Infection remains a major problem after major tumour resection and endoprosthetic reconstruction.  Placing a large metal implant into a wound which has typically been open for several hours, in an immunocompromised patient is associated with higher infection rates than for other procedures.

In the paper by Jeys et al. , the overall rate of infection was 11.0%, most frequently with a coagulase negative staphylococcus. The risk varies significantly with anatomical site. For example, because of the limited skin cover, resection of the proximal tibia has traditionally been associated with high infection rates. The routine use of a gastrocnemius pedicled flap to improve soft tissue cover has improved this risk. Reconstruction of the pelvis has also traditionally been associated with a high infection rate (23%) compared with other sites (proximal femur 6.7%, distal femur 10.3%). Other risk factors include the use of radiotherapy, secondary patellar resurfacing, and the use of an extendable implant. Deep infection may require a secondary amputation.

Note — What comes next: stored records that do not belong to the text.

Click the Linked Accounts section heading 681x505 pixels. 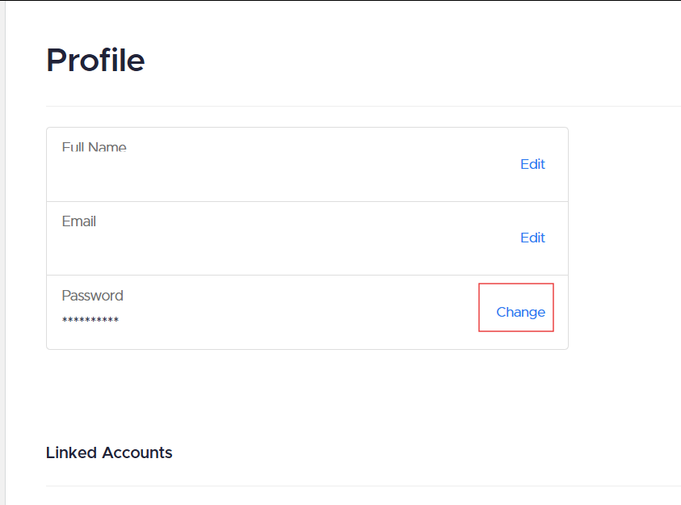(109, 452)
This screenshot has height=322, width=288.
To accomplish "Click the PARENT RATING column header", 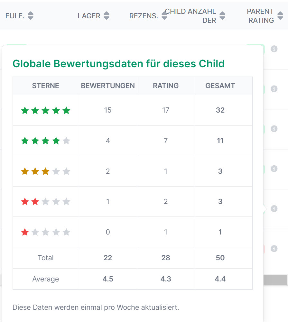I will (x=260, y=16).
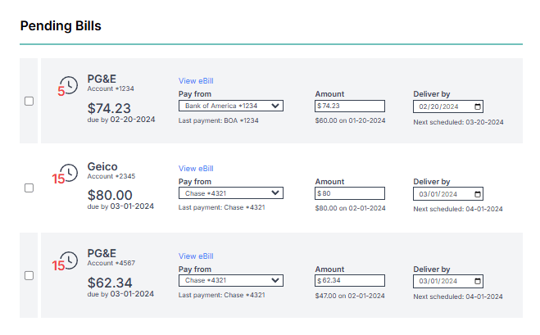Open Geico's Pay from Chase *4321 dropdown

tap(230, 193)
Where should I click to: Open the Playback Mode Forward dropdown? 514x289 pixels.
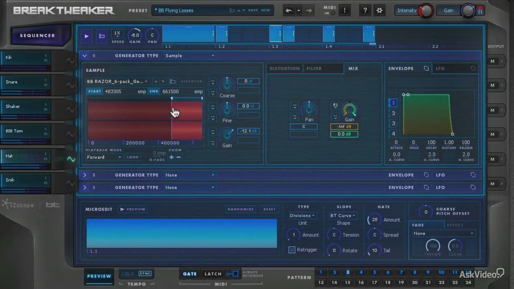tap(104, 157)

Interestingly, there is evidence that deep infection is associated with improved survival in patients with osteosarcoma, likely through stimulation of the immune system. Jeys et al showed a 10-year survival for patients with osteosarcoma who had a deep infection within the first year post-resection of 84.5% compared to 62.3% in the non-infected group. Improved survival has also been shown in osteosarcoma with the use of Mifamurtide (a synthetic immune stimulant). Read more about Mifamurtide.

Strategies for reducing the rate of infection include:

  • screening the patient for infection preoperatively (central lines have the potential to increase the rate of infection)
  • repeating the antibiotic dose during long procedures, especially where there has been significant blood loss
  • re-draping and re-gowning after tumour resection and before placing the implant
  • using silver coated implants
  • ensuring the implant  is well covered with muscle and fascia as well as skin, given the high risk of wound complications after tumour surgery.

Reference:

Periprosthetic infection in patients treated for an orthopaedic oncological condition. Jeys LM, Grimer RJ, Carter SR, Tillman RM. J Bone Joint Surg Am. 2005;87: (842-849).

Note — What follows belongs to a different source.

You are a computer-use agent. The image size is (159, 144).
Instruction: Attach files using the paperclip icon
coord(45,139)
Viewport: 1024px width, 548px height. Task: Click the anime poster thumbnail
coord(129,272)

Post operative infection and increased survival in osteosarcoma patients: are they associated? Jeys LM, Grimer RJ, Carter SR, Tillman RM, Abudu A. Ann Surg Oncol. 2007;14(10):2887-95.

 

Complications of endoprosthetic reconstruction

The major complications particular to endoprosthetic reconstruction of the limb following tumour resection include:

  • infection
  • aseptic loosening
  • dislocation
  • wear
  • implant fracture
These are in addition to other complications associated with major tumour resection, regardless of the kind of reconstruction, which include:
  • wound complications
  • thromboembolism
  • neurological injury
  • vascular injury
Local recurrence of tumour might be considered a failure of local therapy, rather than a complication.